Et je compris que nous sommes vraiment des fous: moi, sûrement, j'en étais un.
L'oiseau existe pour voler, amasser sa nourriture, bâtir son nid; et, lorsque je le vois occupé de ces soins, je me réjouis avec lui.
La chèvre, le lièvre, le loup existent pour se nourrir, se multiplier, élever leur famille, et lorsqu'ils font cela, je suis sûr qu'ils sont heureux et que leur vie est raisonnable.

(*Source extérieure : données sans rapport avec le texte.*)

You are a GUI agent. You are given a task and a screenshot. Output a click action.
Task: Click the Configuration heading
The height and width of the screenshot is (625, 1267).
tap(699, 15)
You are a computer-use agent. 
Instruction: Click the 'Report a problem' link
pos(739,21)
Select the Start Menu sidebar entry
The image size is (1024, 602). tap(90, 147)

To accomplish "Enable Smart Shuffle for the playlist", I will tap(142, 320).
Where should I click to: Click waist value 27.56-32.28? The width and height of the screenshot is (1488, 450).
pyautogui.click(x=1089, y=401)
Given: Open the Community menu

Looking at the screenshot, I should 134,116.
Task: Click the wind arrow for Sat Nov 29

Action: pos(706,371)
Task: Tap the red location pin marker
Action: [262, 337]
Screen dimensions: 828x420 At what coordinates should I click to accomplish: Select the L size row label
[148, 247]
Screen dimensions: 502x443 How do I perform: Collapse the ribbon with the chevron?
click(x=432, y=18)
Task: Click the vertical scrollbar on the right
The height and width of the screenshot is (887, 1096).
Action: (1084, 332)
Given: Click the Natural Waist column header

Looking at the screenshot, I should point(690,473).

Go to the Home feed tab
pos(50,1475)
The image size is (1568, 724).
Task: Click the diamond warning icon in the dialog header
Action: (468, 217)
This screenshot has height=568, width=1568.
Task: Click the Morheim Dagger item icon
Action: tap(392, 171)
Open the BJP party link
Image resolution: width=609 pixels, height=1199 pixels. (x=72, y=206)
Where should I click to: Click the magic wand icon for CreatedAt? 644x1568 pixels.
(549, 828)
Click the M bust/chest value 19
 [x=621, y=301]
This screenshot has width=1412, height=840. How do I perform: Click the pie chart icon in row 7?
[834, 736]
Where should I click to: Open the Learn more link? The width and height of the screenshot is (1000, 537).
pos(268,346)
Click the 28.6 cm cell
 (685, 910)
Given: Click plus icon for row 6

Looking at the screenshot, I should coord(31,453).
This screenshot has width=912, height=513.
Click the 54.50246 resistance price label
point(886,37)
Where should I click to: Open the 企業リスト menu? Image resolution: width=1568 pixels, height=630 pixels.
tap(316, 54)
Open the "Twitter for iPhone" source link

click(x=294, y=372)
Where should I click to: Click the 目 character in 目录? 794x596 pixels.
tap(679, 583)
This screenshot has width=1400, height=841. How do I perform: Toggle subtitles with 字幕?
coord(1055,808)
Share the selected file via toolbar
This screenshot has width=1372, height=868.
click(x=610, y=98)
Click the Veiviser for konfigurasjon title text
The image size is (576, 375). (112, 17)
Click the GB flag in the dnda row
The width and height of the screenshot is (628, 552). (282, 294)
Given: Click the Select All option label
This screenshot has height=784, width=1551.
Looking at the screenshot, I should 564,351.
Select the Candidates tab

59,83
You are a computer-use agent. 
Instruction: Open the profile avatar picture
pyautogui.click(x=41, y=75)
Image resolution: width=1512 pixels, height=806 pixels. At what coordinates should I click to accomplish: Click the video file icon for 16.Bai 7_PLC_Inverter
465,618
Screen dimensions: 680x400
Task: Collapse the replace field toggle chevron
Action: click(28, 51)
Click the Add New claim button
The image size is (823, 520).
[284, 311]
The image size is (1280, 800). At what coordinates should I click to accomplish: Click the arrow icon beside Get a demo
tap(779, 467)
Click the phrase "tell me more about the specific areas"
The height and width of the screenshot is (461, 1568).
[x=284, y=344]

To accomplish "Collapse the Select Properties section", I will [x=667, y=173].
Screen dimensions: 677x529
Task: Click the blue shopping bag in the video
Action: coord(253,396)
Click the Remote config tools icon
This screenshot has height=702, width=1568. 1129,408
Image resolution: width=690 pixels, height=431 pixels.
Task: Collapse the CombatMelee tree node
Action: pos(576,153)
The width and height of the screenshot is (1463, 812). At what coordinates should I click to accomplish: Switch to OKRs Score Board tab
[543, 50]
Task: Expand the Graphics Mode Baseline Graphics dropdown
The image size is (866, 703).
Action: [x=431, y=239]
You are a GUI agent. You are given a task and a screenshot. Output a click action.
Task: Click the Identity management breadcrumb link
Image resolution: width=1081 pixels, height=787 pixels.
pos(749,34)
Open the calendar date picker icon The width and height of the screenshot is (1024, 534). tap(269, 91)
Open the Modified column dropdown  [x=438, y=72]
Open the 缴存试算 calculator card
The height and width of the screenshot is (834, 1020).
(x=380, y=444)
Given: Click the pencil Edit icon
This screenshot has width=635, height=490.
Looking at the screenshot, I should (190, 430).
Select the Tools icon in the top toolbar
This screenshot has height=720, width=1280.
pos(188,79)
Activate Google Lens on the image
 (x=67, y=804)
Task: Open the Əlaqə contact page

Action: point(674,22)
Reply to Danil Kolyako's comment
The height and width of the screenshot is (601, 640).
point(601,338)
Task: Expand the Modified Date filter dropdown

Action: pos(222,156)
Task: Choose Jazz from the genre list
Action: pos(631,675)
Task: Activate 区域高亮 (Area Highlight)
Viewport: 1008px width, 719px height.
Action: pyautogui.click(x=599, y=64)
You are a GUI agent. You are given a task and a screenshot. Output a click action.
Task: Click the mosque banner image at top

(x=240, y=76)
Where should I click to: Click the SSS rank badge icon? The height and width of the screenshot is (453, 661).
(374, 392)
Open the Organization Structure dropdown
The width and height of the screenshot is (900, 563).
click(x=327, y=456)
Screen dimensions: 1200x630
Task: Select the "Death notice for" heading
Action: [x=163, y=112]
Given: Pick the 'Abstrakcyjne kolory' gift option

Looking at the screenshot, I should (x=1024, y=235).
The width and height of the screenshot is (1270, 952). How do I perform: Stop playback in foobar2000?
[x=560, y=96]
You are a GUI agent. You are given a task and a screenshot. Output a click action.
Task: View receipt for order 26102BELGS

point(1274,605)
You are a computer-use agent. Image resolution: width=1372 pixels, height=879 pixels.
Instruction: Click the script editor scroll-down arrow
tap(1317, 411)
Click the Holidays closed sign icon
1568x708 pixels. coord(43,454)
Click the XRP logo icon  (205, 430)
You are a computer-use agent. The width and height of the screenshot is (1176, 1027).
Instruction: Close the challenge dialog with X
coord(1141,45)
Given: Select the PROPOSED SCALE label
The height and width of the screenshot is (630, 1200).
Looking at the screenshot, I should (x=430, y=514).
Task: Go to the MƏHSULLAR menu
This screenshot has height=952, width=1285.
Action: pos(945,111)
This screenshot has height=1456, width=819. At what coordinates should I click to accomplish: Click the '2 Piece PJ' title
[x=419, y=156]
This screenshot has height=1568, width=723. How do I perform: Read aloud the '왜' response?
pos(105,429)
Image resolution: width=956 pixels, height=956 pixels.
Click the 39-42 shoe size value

Que doit donc faire l'homme?
Il doit, comme les animaux, se préoccuper des besoins matériels de la vie, avec cette différence qu'il ne doit pas travailler pour lui seul, mais étendre l'influence de son travail sur ses semblables. Et lorsqu'il fait cela, je crois fermement qu'il est heureux et que sa vie est raisonnable.
Qu'avais-je donc fait pendant toute ma vie—pendant trente ans?
Non seulement je n'avais rien fait pour les autres, mais je n'avais rien produit pour moi-même. Je vivais en parasite, et m'étant demandé pourquoi je vivais, je recevais en réponse: pour rien. Si le sens de la vie humaine est dans la participation à la vie commune, comment donc moi, qui m'étais occupé pendant trente ans à la détruire en moi et chez les autres, comment pouvais-je recevoir une autre réponse que celle que ma vie était un non-sens et un mal?
C'est qu'elle était réellement absurde et méchante.
Dans l'univers tout arrive par la volonté de «quelqu'un», qui fait servir nos vies à la réalisation d'un but qui nous est inconnu. Pour avoir l'espoir de comprendre le sens de cette volonté, il faut avant tout l'exécuter, faire ce qu'on exige de nous. Si je me refuse à ce qu'on attend de moi, je ne comprendrai jamais ce qu'on me demande, et encore moins ce qu'on veut obtenir de tous et de tout le monde.